Pattern 4: Competitive Intelligence
An agent that monitors competitor websites for changes:
def check_competitor(competitor_url: str, previous_analysis: str) -> str:
"""Screenshot a competitor's page and compare to previous analysis."""
response = requests.get(
"https://api.len.sh/v1/screenshot",
params={
"url": competitor_url,
"width": 1280,
"full_page": "true",
"format": "png",
"cache_ttl": 0,
"access_key": os.environ["LENSH_API_KEY"],
},
)
image_b64 = base64.b64encode(response.content).decode()
message = client.messages.create(
model="claude-sonnet-4-6",
max_tokens=1024,
messages=[
{
"role": "user",
"content": [
{
"type": "text",
"text": f"Previous analysis of {competitor_url}:\n{previous_analysis}\n\nLook at the current screenshot. What has changed? Note any new features, pricing changes, messaging updates, or significant visual differences.",
},
{
"type": "image",
"source": {"type": "base64", "media_type": "image/png", "data": image_b64},
},
],
}
],
)
return message.content[0].text
Mobile and Device Simulation
AI agents often need to check mobile views. Use the width, height, and device_scale parameters to simulate different devices:
// iPhone 14 Pro
const mobileShot = await fetch(
`https://api.len.sh/v1/screenshot?url=${url}&width=393&height=852&device_scale=3&format=png&access_key=${apiKey}`
);
// iPad
const tabletShot = await fetch(
`https://api.len.sh/v1/screenshot?url=${url}&width=820&height=1180&device_scale=2&format=png&access_key=${apiKey}`
);
// Desktop
const desktopShot = await fetch(
`https://api.len.sh/v1/screenshot?url=${url}&width=1440&height=900&device_scale=1&format=png&access_key=${apiKey}`
);
An agent can capture all three viewports and ask the LLM to compare responsive behavior across devices.

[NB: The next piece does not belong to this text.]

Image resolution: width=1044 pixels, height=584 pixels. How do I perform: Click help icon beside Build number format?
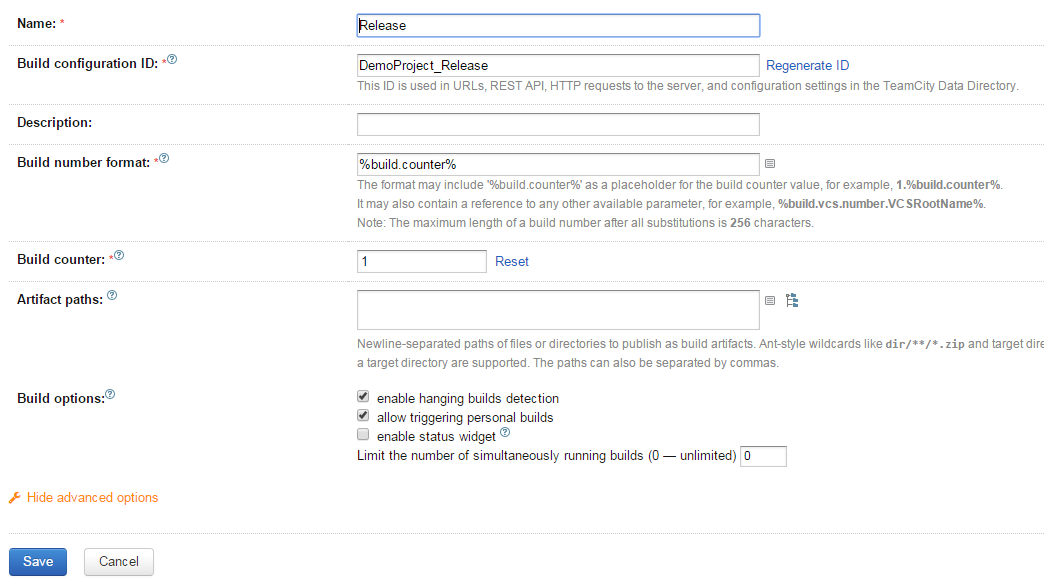coord(164,158)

Performance Tips for Agents
Use WebP for Smaller Payloads
Vision LLMs support WebP, which is significantly smaller than PNG. Smaller images mean less context window consumed and faster API calls:
# PNG: ~500KB
format=png
# WebP: ~150KB (same visual quality)
format=webp&quality=85
Capture Only What You Need
Don’t capture full-page screenshots if the agent only needs to see the above-the-fold content. Smaller images are faster to generate and cheaper to analyze:
# Just the viewport (faster)
width=1280&height=720
# Full page (slower, larger image)
width=1280&height=720&full_page=true
Use Element Selectors
If the agent only needs to see a specific part of the page, use the selector parameter to capture just that element:
# Just the pricing table
selector=.pricing-table
# Just the hero section
selector=.hero
# Just error messages
selector=.error-message
This dramatically reduces image size and makes the LLM’s task more focused.
Cache Strategically
For research tasks where freshness isn’t critical, let the cache work for you — the default 24-hour TTL means subsequent requests for the same page are nearly instant. For monitoring tasks where freshness matters, set cache_ttl=0.
Getting Started
- Sign up for a free len.sh account
- Get your API key from the dashboard
- Capture your first screenshot:
curl "https://api.len.sh/v1/screenshot?url=https://example.com&width=1280&height=720&format=png&access_key=YOUR_API_KEY" \
--output screenshot.png
- Send it to your vision LLM of choice
- Build from there
The free tier (100 screenshots/month) is enough to build and test your agent integration. All parameters — including ad blocking, cookie banner removal, device scale, JS injection, and element selectors — are available on every plan.
AI agents that can see the web are fundamentally more capable than agents that can only read it. A screenshot API is the simplest way to give your agent eyes.